Le nouveau QG de l’OTAN à Bruxelles. | HANDOUT / REUTERS

Pour la « réunion spéciale » à laquelle il assistera à l’OTAN – la dénomination habituelle de « sommet » a été délaissée –, Donald Trump se verra au moins octroyer un privilège, jeudi 25 mai. Celui d’inaugurer, avec ses homologues, le nouveau bâtiment de l’Alliance atlantique. L’enceinte est située juste en face de l’ancien siège, construit à la hâte par la Belgique dans la banlieue de Bruxelles après la décision prise par le général de Gaulle en mars 1966 : il annonçait alors aux Américains que la France quitterait les commandements intégrés de l’OTAN et arrêterait, du même coup, de mettre ses forces à la disposition de l’Alliance. La France allait cesser d’abriter 29 de ses bases, le quartier général des forces américaines en Europe – le Shape –, dans les Yvelines, ainsi que le QG de l’organisation, à la porte Dauphine, où allait ensuite s’installer l’université Paris-Dauphine.
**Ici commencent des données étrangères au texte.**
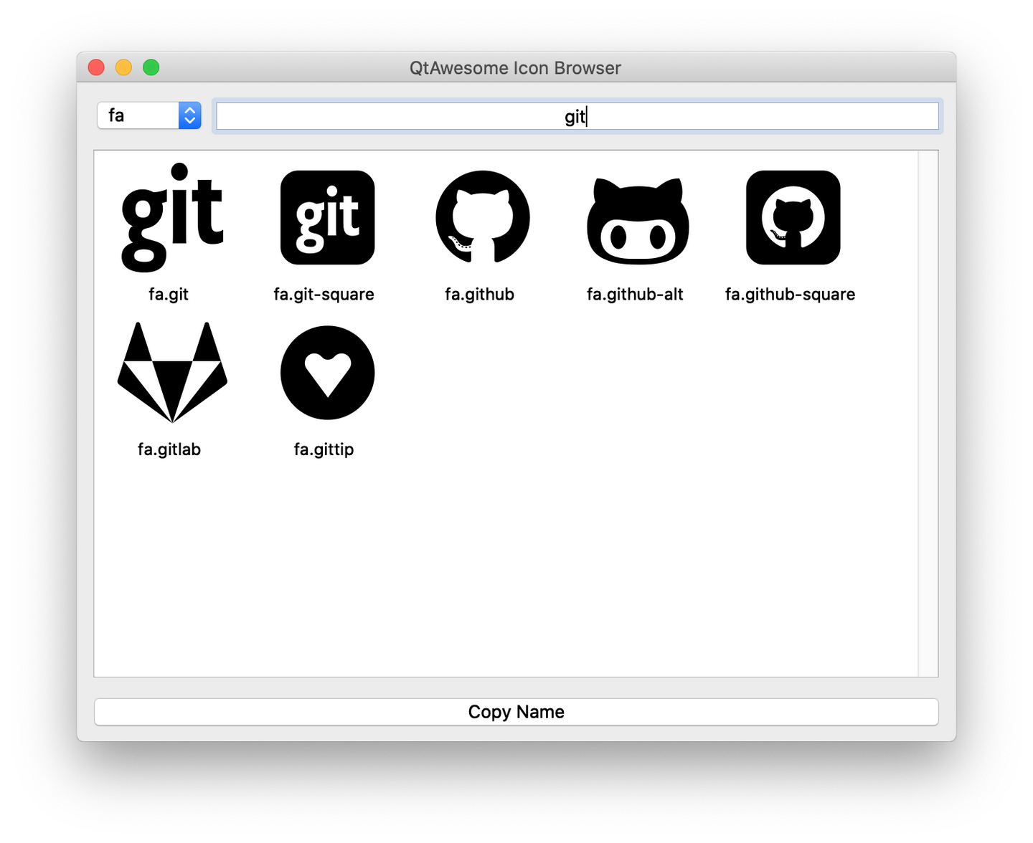Click the fa.gittip name label
This screenshot has height=843, width=1033.
point(324,449)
Evoquant une sortie « pas à pas » de la France, le général ne remettait toutefois pas en cause le traité de l’Atlantique nord, signé en 1949 par Paris et onze autres capitales. C’est ce qui allait permettre à Nicolas Sarkozy d’annoncer, en 2009, que la France reviendrait dans les commandements intégrés. Avant cela, ses prédécesseurs avaient en fait amorcé le mouvement en déléguant notamment des officiers au commandement des opérations (au Shape, à Mons-Casteau, en Belgique) et de la transformation (à Norfolk, aux Etats-Unis).
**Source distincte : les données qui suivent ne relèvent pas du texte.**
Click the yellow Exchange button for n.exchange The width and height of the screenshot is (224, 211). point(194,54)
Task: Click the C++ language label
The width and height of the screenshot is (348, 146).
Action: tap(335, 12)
A l’étroit dans des locaux vétustes et exigus, l’Alliance – qui compte désormais 28 membres, va intégrer le Monténégro et négocie l’accession de la Géorgie, de la Macédoine et de la Bosnie-Herzégovine – décidait en 1999 de construire un nouveau siège, sur un terrain cédé par la défense belge, le long de la route menant à l’aéroport de Zaventem.

Un édifice de 250 000 m² avec piscine, salle de gymnastique, magasins, banques et salon de coiffure

Les quelque 4 500 fonctionnaires, délégués nationaux et membres des agences otaniennes ne s’y installeront qu’en décembre, mais la présence du président Trump à l’inauguration marquera symboliquement la prépondérance américaine dans l’organisation et fera peut-être oublier certains de ses propos de campagne sur son caractère « obsolète ».

La première pierre de l’énorme édifice – 250 000 m² au total, piscine, salle de gymnastique, magasins, banques ou salon de coiffure compris – n’a été posée qu’en 2010 et la construction aurait dû être terminée cinq ans plus tard. Cela n’a pas été le seul sujet de polémique, puisqu’il a fallu ajouter quelque 150 millions d’euros au montant initial avancé par le consortium néerlando-belge qui avait remporté l’appel d’offres en demandant 460 millions pour la réalisation du chantier. Au total, la réalisation devrait coûter 1,1 milliard d’euros, selon le colonel belge Lieven Vanheste, qui a piloté l’opération. Son pays s’acquitte de 4 % du total.

Assurer la sécurité

Le bâtiment, dont les clés seront officiellement remises à l’OTAN jeudi, comporte huit ailes censées figurer des doigts entremêlés et symboliser la solidarité entre les membres. Un projet architectural audacieux qui aurait surgi de l’esprit d’un jeune stagiaire. Il n’imaginait sans doute pas ce que signifiait concrètement son ébauche : 2 500 pieux pour les fondations, 70 000 m² de vitrages, une façade résistant aux explosions, 1 000 caméras de surveillance…

La sécurisation du bâtiment a d’ailleurs été « le » souci des responsables, qui y ont affecté en permanence plus de 100 personnes, avec des contrôles systématiques des ouvriers, des fournisseurs et de toute la chaîne d’approvisionnement. Il s’agissait notamment d’éviter toute photo du site, mais surtout le placement d’appareils d’écoute. « A ma connaissance on n’en a pas trouvé. Cependant, la sécurité du chantier n’était pas une compétence belge, mais une responsabilité de l’OTAN », a très diplomatiquement expliqué le colonel Vanheste au magazine Knack.

Les « grands » pays membres semblent, en tout cas, avoir voulu redoubler de prudence. Les Etats-Unis, la Grande-Bretagne, le Canada et la France ont renoncé à faire aménager leurs locaux par le consortium qui a édifié le nouveau QG, préférant faire appel à leurs propres entrepreneurs ou designers. « Question de sécurité… et de confort », ironise un diplomate. « America first » oblige, seuls des ouvriers américains ont pu œuvrer pour les bureaux de la délégation des Etats-Unis.